The three nations are considered important dialogue partners for the German government, particularly in stemming migration and boosting the fight against jihadism, and there is a need to strengthen and shape their economic growth to benefit all citizens, the official added.
Merkel has placed a strong focus on African diplomacy in recent years, and has called on African countries to do their bit in stemming the flow of migrants to Europe — an issue over which she faces criticism at home.
Like China and more recently Britain’s Theresa May, export-nation Germany is also eagerly eyeing the burgeoning economic potential of resource-rich African nations with young, dynamic citizens.
After her talks in Dakar Wednesday with President Macky Sall on his country’s economic development and on regional cooperation, Angela Merkel will hold a meeting in Accra with Ghana’s President Nana Addo Dankwa Akufo-Addo Akufo this Thursday.
Talks are expected to focus on ways to bolster German-Ghanaian ties, as well as on the two countries’ cooperation in addressing the challenges of sub-regional security and migration issues.
After her meeting with the President, Chancellor Merkel would participate in a German business-organised round table that will focus on private investment linked to the G20 “Compact with Africa” initiative.
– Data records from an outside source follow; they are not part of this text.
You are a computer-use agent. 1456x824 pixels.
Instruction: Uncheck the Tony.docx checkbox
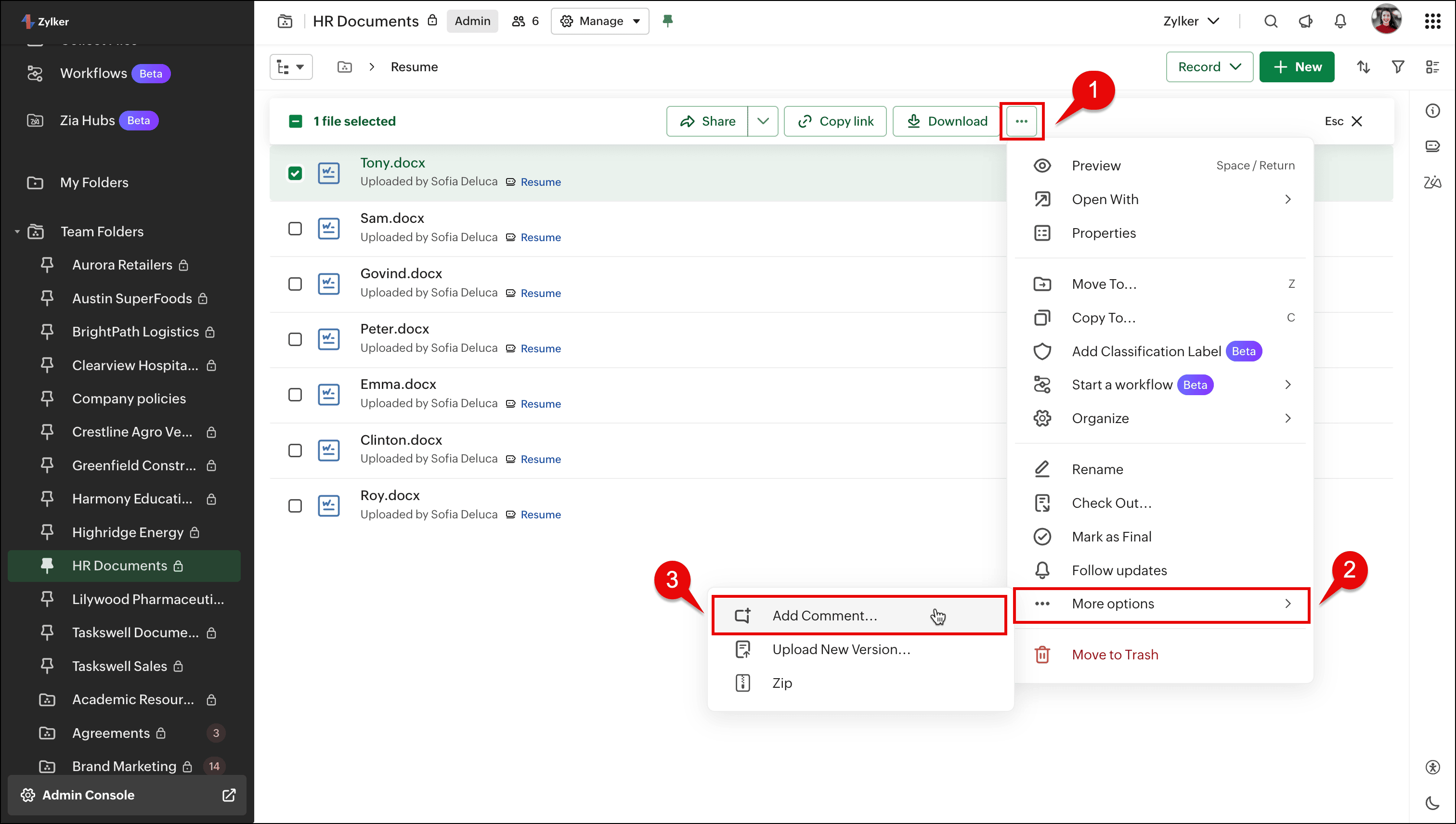295,173
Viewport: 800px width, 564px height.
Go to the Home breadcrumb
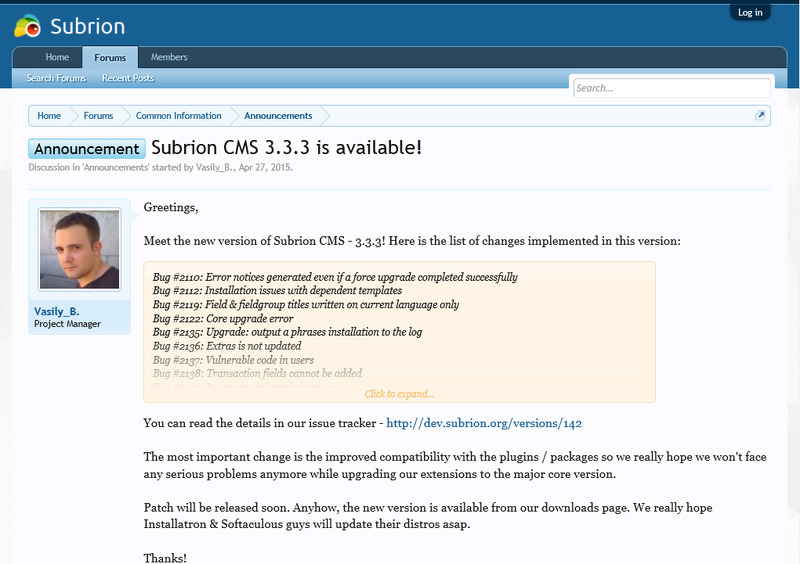[49, 116]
On Friday, Merkel is expected in Nigeria where she will first meet with the president of the Economic Community of West African States (ECOWAS), Jean-Claude Brou, to discuss cooperation between Germany and the community of 15 countries. She will later meet with Nigerian President Muhammadu Buhari.
Last year, Merkel visited three African countries before hosting leaders from Chad and Nigeria for talks in Berlin. Germany’s foreign trade with sub-Saharan Africa amounted to about $30bn last year, according to German Trade and Invest (GTAI).
Imports from sub-Saharan Africa accounted for only 1.1 percent of total foreign trade in 2017.